Ericsson keeps 'hiding' behind proxies that are patent trolls in order to shake down practicing companies. It’s hardly even covert like Microsoft’s scheme. Everyone knows that Ericsson is doing this. Standard-essential patents (SEPs) are used here (Nokia has many of these too) and speaking of which, the Kat who is the most pro-software patents (based on years of posting history) wrote about the EPO's PR firm the other day, noting its take on SEP holders. “The final speaker was Mark Bezant from FTI consulting,” she wrote. “He mentioned that he is amongst the FRAND experts in the pending UK case of Unwired Planet v Samsung and Huawei [last reported by IPKat here]. He noted the two key issues in FRAND disputes: (a) the obligations placed on the SEP holders, and (b) the appropriate level of royalty rates. After reminding the audience of some of the methods discussed by Garreth Wong, he mentioned particular issues that arise in practice, such as having to rely on outdated licences or inherently complicated agreements. With respect to the incremental method of calculating royalties, he noted the difficulty in understanding the exact value a single patent has added to a standard. The most common approach, he explained, is looking at established comparable rates and matching them to the situation at hand. Mr Bezant concluded that one must establish a number of factors before assessing whether a licence is FRAND, such as the validity of the patents, the number of declared essential patents, the number of essential patents confirmed by a court, and the qualitative assessment performed by experts on the patents.”

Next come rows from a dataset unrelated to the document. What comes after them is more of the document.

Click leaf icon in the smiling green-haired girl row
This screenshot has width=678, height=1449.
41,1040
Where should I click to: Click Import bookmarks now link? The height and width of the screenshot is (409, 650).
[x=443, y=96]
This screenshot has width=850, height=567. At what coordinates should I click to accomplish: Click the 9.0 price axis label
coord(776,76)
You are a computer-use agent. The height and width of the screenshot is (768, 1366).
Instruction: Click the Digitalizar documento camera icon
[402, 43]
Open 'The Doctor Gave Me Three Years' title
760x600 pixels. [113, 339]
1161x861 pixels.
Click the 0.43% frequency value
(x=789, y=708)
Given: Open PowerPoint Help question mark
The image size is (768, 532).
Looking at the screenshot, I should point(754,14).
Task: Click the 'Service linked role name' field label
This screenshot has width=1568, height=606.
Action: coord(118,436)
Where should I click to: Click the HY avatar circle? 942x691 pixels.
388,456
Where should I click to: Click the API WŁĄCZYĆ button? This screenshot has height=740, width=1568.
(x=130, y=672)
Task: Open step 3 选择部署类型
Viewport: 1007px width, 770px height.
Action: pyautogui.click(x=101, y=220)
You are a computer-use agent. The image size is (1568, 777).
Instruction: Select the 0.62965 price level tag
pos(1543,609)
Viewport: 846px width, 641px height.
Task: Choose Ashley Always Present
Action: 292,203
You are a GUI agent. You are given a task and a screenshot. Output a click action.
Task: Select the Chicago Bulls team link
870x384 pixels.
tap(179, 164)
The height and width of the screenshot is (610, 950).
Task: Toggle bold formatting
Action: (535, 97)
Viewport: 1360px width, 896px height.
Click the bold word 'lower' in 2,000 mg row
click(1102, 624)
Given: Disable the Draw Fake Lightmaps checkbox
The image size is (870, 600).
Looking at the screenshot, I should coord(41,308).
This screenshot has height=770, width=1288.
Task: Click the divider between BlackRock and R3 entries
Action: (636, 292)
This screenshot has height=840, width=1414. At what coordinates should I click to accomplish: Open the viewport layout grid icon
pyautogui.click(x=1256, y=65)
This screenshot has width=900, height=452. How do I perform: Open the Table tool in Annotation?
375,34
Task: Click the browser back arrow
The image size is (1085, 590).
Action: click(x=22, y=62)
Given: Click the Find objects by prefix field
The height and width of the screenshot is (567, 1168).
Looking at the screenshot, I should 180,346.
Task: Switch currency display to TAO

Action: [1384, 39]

“Remember that there are practically no workarounds for SEPs (by definition) and FRAND is not compatible with FOSS.”It’s rather curious to see Battistelli’s PR firm (at the expense of the EPO) promoting a software patents loophole and patent aggression. Then again, they also promote the UPC and pay IAM, which incidentally gets paid by patent trolls also. It is a hostile world out there and it makes life hard for FOSS proponents. Remember that there are practically no workarounds for SEPs (by definition) and FRAND is not compatible with FOSS.